Tetralogy of Fallot
Whether your child receives a diagnosis of tetralogy of Fallot before or just after birth, like talk show host Jimmy Kimmel’s son William, or later in life, it can be an emotional experience. Fortunately, Mount Sinai’s congenital heart disease specialists are here to guide you and treat your child.
We support you and your family with compassion as we provide an accurate diagnosis and expert treatment.
About Tetralogy of Fallot
Tetralogy of Fallot is the result of structural defects in the heart, which affect how your baby’s blood flows. Normally, oxygen-poor blood goes to the lungs, where it gains oxygen. Then, this oxygen-rich body goes throughout the body, providing needed nutrients. However, with tetralogy of Fallot your baby’s blood is poorly oxygenated.
The structural defects that are part of the condition include:
- Ventricular septal defect—is a hole between the lower pumping chambers of the heart
- Overriding aorta—positions the large artery on top of the right and left ventricles instead of on the left, where it should pump oxygenated blood to the body
- Pulmonary valve and artery issues—causes a narrowing of the pulmonary valve (pulmonary stenosis) along with a thickening of the muscle below, restricting proper blood flow. Also, the pulmonary arteries, the blood vessels that supply the lungs with blood, may be small or abnormally formed.

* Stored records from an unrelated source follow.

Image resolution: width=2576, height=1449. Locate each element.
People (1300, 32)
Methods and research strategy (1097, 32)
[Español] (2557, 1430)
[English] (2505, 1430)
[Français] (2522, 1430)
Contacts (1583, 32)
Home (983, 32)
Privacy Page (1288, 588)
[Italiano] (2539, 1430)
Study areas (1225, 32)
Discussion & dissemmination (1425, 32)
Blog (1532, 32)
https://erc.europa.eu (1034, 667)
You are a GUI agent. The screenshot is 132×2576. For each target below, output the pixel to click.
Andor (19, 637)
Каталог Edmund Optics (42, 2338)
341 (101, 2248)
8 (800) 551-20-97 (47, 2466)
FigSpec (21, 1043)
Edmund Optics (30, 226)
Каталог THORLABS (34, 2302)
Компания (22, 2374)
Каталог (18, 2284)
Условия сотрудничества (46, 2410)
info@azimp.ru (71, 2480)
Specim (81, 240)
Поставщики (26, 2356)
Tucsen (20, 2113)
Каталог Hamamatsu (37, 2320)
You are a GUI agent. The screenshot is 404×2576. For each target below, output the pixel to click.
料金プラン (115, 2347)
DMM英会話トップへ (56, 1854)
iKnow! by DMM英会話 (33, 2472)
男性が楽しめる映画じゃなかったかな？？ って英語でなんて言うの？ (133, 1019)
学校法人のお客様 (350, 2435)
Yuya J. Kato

- Right ventricular hypertrophy—results from the right ventricle being too muscular and working harder to pump blood.
When oxygen levels in your baby are severely low, it gives your baby dusky, blue skin. But with mild restriction of blood flow to the lungs, your child’s symptom may be a heart murmur that your pediatrician can detect by listening.
If we are able to diagnose tetralogy of Fallot in utero, using a fetal echocardiogram or ultrasound, we will refer you to our Fetal Heart Program so our specialists can manage your delivery and take care of your newborn.
Diagnosis after birth may require the following tests:
- Pulse oximetry—a painless way to monitor the oxygen content of the blood
- Electrocardiogram (ECG or EKG)—records electrical signals as they travel through your child’s heart allowing us to see if there are abnormal heart patterns
- Echocardiogram—uses sound waves to create real-time images of the heart that show abnormal blood flow through the heart, and any holes or abnormal heart valves
- Chest X-ray—shows if your child’s heart is enlarged
- Cardiac catheterization—uses dye to make the heart structures visible on X-rays. We inject the dye through a catheter (a thin flexible tube) so we can take pictures of the small blood vessels and measure pressure in your child’s heart chambers
Treatments We Offer
Most babies born with tetralogy of Fallot do not need immediate surgery or treatment. You should be able to take your baby home soon after birth. In most instances, your baby will need surgery to repair the defect during the first year of life, usually between four and six months of age.
When blood flow to the lungs is severely obstructed in newborns, we may need to perform a procedure to insert a surgical tube that brings more blood to the lungs. We place a stent during cardiac catheterization. Or we may perform a complete surgical repair of the defect.
There are several approaches to the surgery, which all include closing the ventricular septal defect with a patch. The approaches vary in the way each treats the obstruction of blood flow to the lungs. Your child’s surgeon will explain fully what your child needs and what each of the following approaches involves:
- Valve sparing repair—if the obstruction of the pulmonary valve is not too severe, we may be able to preserve the function of the valve while relieving the obstruction between the right ventricle and the pulmonary arteries with a muscle bundle resection and patching.
- Transannular patch—when the pulmonary valve is too small to preserve, we may cut across it and place a patch over the right ventricular outflow tract.
- Conduit—if your child is born without a pulmonary valve (pulmonary atresia), we can implant a conduit or tube to connect the right ventricle to the pulmonary arteries.
Sometimes, as children get older, a leaky heart valve and irregular heartbeat may occur. We are here to diagnose and treat your child as needed.
In all cases of tetralogy of Fallot, your child will need the care of a pediatric cardiologist into adulthood. Our Children’s Heart Center team can treat your child at all ages, even as an adult.
Our Alliance with Children’s Hospital of Philadelphia
Children’s Heart Center—an alliance between Mount Sinai and the Children’s Hospital of Philadelphia (CHOP)—gives your child access to the newest diagnostics and treatments for heart disease at any age. Thanks to this alliance, for complex cases, we call on the resources and expertise of our colleagues at CHOP, one of the nation’s leading children’s hospitals, according to U.S. News & World Report.
Why Choose Children’s Heart Center
Our pediatric cardiologists are experienced in diagnosing and treating tetralogy of Fallot. To ensure long-term health, your child will need lifelong follow-up care after surgery with one of our cardiologists trained in congenital heart disease.
All we do is to provide your child the best and most personalized and compassionate care.